Until last winter I was
using some lighweight hardshells from Mountain Hardwear and TNF.  Neither
of them were really Alpine specific.  The MH was too long and always
interfered with ropes and harness access.  The TNF jacket was a nice
shorter cut and very packable, but more geared for warmer weather and I
never fully trusted its ability to keep me warm and dry in nasty
conditions.  Last winter my goal became to find a high quality, high-value
alpine shell with Goretex Proshell, or equivalent.  I ended up going with
the Outdoor Research Mentor
http://www.outdoorresearch.com/en/or-gear/jackets/mens-mentor-jacket.html
I think the suggested retail price is very fair for a pro shell jacket, and
OR gear always seems to end up on sale or clearance.  I scored my Mentor
for about half off.  While I have yet to test it in any real nasty weather,
my initial impressions are strong.  Seems to be of high quality
construction, and fit and style suit me well.  It also feels pretty bomber
and will hold up to the New England granite and whatever else I put it
through.  Here is a picture of me on Mt. Osceola (New Hampshire) last
winter.  I think OR will be a good source of high-value outerwear for the
next few years as its clothing line expands ahead of its reputation.  I
think they have always been well respected for their gaitors, gloves, hats,
etc. and I think their outerwear will follow suit.  I am about to spring
for last season's OR Maestro down jacket which is on clearance on several
websites.  At least on paper it stacks up to most of the 800-fill power,
quantum pertex shelled down belay jackets.
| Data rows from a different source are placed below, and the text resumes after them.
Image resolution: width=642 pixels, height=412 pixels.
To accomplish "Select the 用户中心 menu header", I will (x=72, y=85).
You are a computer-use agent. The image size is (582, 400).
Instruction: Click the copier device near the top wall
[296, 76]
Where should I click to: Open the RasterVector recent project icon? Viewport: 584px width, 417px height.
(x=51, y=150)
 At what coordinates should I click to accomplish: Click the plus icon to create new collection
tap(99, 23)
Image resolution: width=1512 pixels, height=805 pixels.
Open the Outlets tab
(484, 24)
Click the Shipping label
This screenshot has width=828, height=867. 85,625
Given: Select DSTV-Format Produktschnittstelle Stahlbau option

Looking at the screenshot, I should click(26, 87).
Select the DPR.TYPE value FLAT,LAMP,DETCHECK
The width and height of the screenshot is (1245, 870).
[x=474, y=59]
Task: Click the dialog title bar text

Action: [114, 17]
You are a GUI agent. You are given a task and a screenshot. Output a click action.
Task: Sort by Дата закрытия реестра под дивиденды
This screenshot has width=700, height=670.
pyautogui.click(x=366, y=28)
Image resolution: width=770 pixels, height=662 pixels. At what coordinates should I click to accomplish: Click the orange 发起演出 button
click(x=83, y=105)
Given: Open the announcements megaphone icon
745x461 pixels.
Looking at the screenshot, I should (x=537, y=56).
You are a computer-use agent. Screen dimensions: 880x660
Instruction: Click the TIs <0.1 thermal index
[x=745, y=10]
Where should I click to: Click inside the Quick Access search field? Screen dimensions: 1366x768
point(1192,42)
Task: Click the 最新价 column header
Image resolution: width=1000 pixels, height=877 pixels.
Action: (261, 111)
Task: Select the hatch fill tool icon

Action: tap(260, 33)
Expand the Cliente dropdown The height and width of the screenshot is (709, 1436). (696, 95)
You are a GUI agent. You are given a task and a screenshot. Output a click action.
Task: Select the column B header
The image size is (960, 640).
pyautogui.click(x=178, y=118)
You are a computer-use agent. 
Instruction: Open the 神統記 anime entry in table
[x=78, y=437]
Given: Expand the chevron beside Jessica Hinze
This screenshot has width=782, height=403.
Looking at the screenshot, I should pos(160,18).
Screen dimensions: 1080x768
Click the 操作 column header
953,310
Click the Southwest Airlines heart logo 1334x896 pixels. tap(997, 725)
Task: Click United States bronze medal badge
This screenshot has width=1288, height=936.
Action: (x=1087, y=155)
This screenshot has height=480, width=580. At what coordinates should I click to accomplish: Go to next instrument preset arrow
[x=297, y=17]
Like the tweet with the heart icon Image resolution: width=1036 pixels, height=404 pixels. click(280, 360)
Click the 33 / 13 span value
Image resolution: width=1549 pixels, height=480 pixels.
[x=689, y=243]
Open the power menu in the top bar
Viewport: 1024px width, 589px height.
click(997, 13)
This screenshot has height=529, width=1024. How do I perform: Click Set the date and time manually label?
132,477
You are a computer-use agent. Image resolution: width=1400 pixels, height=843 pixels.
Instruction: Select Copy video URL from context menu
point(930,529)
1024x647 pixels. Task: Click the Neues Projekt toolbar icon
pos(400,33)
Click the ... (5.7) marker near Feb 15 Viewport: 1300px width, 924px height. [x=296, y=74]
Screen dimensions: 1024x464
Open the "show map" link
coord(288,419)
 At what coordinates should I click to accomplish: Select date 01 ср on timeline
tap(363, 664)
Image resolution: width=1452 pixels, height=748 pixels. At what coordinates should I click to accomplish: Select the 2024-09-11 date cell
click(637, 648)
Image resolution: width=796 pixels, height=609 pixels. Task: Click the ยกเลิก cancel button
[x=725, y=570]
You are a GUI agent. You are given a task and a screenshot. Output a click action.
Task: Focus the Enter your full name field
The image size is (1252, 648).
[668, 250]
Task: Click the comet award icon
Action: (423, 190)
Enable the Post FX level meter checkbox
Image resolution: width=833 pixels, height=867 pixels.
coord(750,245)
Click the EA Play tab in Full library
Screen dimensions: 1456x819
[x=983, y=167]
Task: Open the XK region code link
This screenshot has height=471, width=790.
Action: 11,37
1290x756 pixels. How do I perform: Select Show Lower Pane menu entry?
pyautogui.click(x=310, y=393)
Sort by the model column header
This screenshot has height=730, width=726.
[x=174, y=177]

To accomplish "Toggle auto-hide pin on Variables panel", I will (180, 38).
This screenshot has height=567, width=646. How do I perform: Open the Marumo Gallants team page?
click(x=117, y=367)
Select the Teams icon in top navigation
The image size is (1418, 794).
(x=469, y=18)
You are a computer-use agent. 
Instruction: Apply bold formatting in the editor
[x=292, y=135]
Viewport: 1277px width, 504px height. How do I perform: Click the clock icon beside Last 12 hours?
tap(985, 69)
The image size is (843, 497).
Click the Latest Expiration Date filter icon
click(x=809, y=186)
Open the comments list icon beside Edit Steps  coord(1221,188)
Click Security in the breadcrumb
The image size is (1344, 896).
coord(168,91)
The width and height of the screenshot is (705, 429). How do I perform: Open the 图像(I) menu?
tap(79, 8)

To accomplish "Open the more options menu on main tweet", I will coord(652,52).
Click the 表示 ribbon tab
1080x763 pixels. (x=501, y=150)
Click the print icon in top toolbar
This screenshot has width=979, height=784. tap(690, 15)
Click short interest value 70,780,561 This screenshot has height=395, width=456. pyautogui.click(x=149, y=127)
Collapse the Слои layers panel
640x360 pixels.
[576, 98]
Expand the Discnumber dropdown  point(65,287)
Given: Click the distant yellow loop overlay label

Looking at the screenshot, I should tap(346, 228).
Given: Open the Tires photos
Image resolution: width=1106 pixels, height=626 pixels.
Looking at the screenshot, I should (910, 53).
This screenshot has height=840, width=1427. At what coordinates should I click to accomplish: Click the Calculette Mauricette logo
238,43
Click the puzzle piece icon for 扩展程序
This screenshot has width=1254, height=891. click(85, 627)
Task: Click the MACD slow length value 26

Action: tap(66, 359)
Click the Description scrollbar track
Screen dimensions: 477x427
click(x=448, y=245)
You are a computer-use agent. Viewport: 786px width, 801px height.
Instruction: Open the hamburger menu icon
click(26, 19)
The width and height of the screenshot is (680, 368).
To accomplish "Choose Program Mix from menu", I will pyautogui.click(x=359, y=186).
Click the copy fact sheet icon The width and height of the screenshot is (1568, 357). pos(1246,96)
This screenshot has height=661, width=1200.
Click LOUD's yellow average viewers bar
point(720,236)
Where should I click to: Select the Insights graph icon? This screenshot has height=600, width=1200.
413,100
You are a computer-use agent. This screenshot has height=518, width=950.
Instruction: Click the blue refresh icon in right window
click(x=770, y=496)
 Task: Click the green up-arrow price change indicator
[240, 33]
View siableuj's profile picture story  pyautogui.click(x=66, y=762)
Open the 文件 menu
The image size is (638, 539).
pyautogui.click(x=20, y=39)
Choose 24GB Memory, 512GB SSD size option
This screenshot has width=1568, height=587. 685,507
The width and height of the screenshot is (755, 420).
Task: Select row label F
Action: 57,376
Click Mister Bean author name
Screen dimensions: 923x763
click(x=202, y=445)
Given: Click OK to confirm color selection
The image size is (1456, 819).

For a soft shell I wear a Rab Baltoro.  I picked it up on clearance as
well.  Does SteepandCheap.com ship to Canada?  While I haven't used any
others, I can say that I really enjoy the Rab.  Originally a soft shell
skeptic, it won me over.  For soft shell pants, I am in love with my Wild
Things Mountain Guide pants.  On one of my first winter overnights I
experienced some layering errors and ended up sweating into and soaking
much of my insulating layers.  Those mountain guide pants wicked and
evaporated everything and stayed dry as a bone.  My Rab jacket froze into a
solid lump when I swapped it out for my down hoody and hard shell on the
wind-blown summit.

Regards,
Tony
 
My weapon of choice is the Haglöfs fang. Sadly as far as I can tell it is
discontinued. I will just give you a short list of features I really liked, the
material, weight, etc. are on the web anyway.

+A huge hood, a meteor 3 fits nicely, is 4 way adujstable
+pit zips for dumbing heat ( I tend to sweat like a pig)
+the most durable softshell I had so far

Not much of a review but worth a look if you see one on sale, I'm 190cm and 78kg
and have L, if you want to wear some extra layers XL is fine too.